[Records from a collection]
────────────────────

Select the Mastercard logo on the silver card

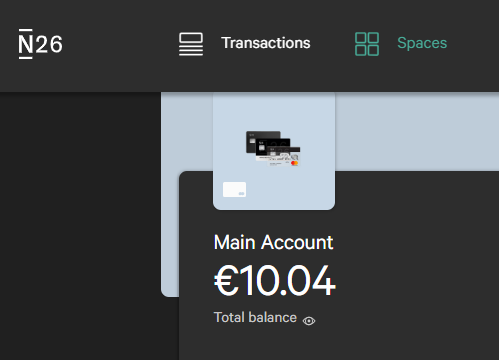point(294,163)
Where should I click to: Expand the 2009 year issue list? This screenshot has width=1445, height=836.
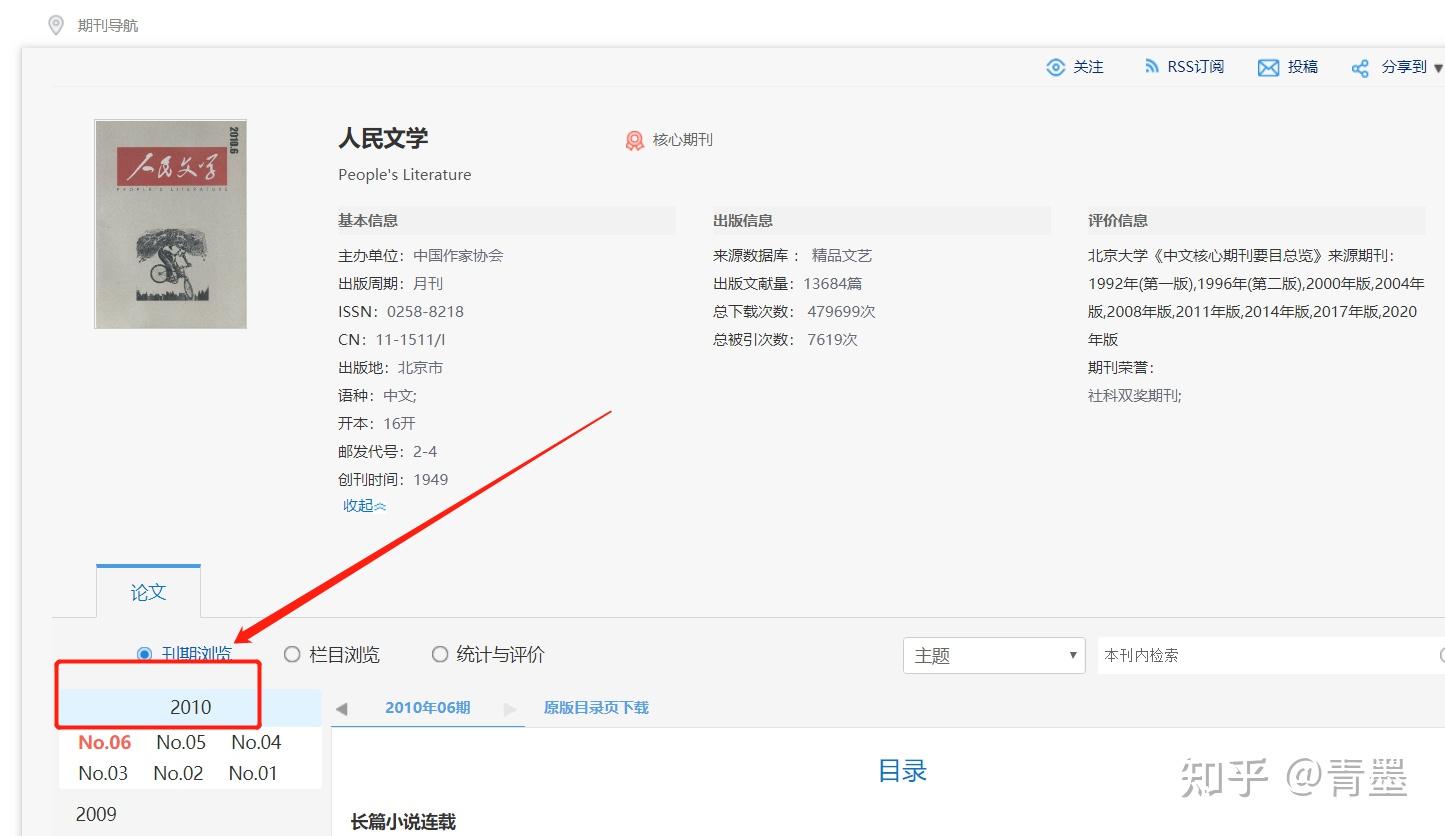click(95, 814)
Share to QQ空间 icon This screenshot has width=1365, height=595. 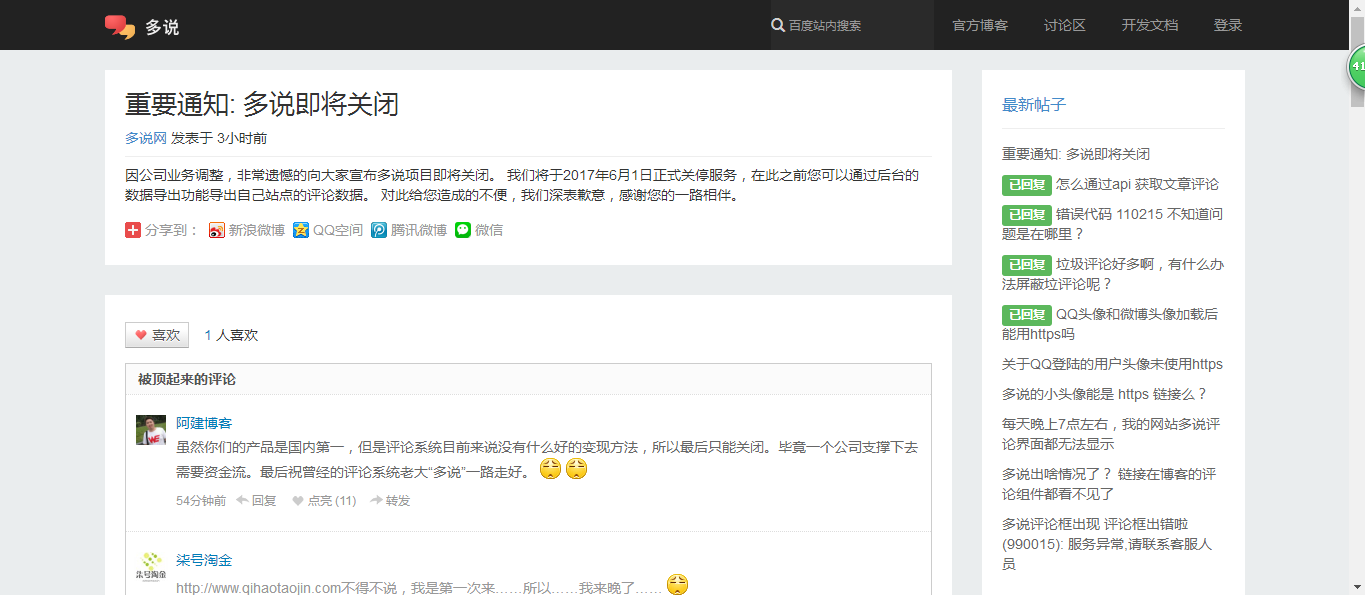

────────────────────

§ **Stated goal**
Reproduce every line of the data above word for word, leaving out the pictures.

§ **Problem solution**
Select the Mastercard logo on the silver card

point(294,163)
Where should I click to: Expand the 2009 year issue list? This screenshot has width=1445, height=836.
click(95, 814)
Share to QQ空间 icon This screenshot has width=1365, height=595. 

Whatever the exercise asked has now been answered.